Required actions:
1. How would you rewrite the paragraph in the UPS patent article that begins "The application, filed earlier this year" as a short bulleted list that keeps its main facts?
2. Answer these questions from the UPS patent article, one per line:
(a) In which country did UPS file its patent application?
(b) When was the application made public?
(c) According to the patent authors, in which two cases is carrying a shipment through several providers especially likely?
3. What does the UPS patent article say, summed up in two sentences?

[Reading passage — start]

UPS Looks to Solve Supply Chain Issues with Blockchain Patent

UPS has filed a U.S. patent application for a technology that would use blockchain and its shared distributed ledgers to more efficiently track and manage packages shipped within its network as well as those handed off to other carriers worldwide.

The application, filed earlier this year but just made public this week, details challenges that the technology would solve for, including coordinating handoff of overseas shipments among different providers while also guaranteeing maintenance of special handling conditions throughout the journey from seller to buyer.

While most shipments are carried within a single carrier’s network, “… there may be scenarios in which it is advantageous for various logistics service providers to transport the shipment unit along different legs/segments from its origin to its destination” the patent authors state, especially when going cross-border or to remote regions. “However, it may be difficult to coordinate the transportation of the shipment unit through the various logistics service provider transportation networks.”

[Reading passage — finish]
[Entries shown — start]

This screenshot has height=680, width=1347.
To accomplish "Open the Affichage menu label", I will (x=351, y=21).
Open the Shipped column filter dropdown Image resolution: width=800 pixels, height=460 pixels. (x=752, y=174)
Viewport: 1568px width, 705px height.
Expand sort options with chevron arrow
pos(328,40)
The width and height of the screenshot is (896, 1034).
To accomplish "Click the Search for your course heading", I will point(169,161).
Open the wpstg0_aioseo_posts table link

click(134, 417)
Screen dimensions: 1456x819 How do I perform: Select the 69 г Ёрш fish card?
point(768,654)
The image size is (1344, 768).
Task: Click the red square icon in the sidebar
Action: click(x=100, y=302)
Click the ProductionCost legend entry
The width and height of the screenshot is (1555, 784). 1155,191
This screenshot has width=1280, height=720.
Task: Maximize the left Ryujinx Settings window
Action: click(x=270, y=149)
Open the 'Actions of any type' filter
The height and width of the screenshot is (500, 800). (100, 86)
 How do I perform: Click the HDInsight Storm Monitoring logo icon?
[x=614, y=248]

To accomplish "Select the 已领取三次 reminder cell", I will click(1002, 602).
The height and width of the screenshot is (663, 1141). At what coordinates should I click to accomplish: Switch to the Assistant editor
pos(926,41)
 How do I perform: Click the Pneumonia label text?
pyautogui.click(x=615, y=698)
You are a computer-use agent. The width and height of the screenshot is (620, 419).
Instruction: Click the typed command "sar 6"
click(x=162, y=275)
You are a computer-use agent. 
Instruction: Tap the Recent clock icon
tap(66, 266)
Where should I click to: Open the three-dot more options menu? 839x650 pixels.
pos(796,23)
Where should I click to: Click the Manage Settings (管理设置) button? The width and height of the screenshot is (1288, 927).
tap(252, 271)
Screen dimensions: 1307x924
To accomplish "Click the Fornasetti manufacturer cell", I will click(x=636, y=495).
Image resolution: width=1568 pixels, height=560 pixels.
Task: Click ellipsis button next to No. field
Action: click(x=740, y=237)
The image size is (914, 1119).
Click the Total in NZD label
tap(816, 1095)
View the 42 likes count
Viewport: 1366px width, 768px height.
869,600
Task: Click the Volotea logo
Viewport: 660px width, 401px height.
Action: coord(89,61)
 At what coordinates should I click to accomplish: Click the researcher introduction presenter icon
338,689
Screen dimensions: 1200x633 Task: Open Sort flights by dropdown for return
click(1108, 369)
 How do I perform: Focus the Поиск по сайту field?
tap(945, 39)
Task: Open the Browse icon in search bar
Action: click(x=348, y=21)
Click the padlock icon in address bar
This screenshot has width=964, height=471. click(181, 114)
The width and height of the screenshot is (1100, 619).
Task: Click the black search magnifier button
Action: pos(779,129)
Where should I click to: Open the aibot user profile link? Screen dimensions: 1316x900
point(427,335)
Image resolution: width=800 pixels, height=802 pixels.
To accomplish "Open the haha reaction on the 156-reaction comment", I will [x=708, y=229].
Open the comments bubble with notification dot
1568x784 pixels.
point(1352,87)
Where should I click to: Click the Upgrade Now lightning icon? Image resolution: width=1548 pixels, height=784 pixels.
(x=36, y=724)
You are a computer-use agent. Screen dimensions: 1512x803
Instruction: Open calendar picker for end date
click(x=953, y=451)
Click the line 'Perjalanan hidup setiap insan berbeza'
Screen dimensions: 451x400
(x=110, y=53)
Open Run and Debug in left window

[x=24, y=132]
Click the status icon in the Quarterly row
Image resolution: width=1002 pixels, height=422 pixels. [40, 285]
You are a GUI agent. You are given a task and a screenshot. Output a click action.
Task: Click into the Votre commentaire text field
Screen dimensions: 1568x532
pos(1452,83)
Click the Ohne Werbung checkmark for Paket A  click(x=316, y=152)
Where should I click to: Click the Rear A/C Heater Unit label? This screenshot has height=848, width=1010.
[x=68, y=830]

[Entries shown — finish]

Results by task:
1.
- Filed earlier this year and made public this week
- Describes challenges the technology would solve
- One challenge is coordinating the handoff of overseas shipments among different providers
- Another is keeping special handling conditions in place from seller to buyer

2.
(a) The U.S.
(b) This week.
(c) When the shipment crosses a border or goes to a remote region.

3. UPS has filed a U.S. patent application for technology that would use blockchain and shared distributed ledgers to track and manage packages, both within its own network and when they are handed off to other carriers worldwide. The application, made public this week, targets the difficulty of coordinating overseas handoffs among different providers and of maintaining special handling conditions from seller to buyer.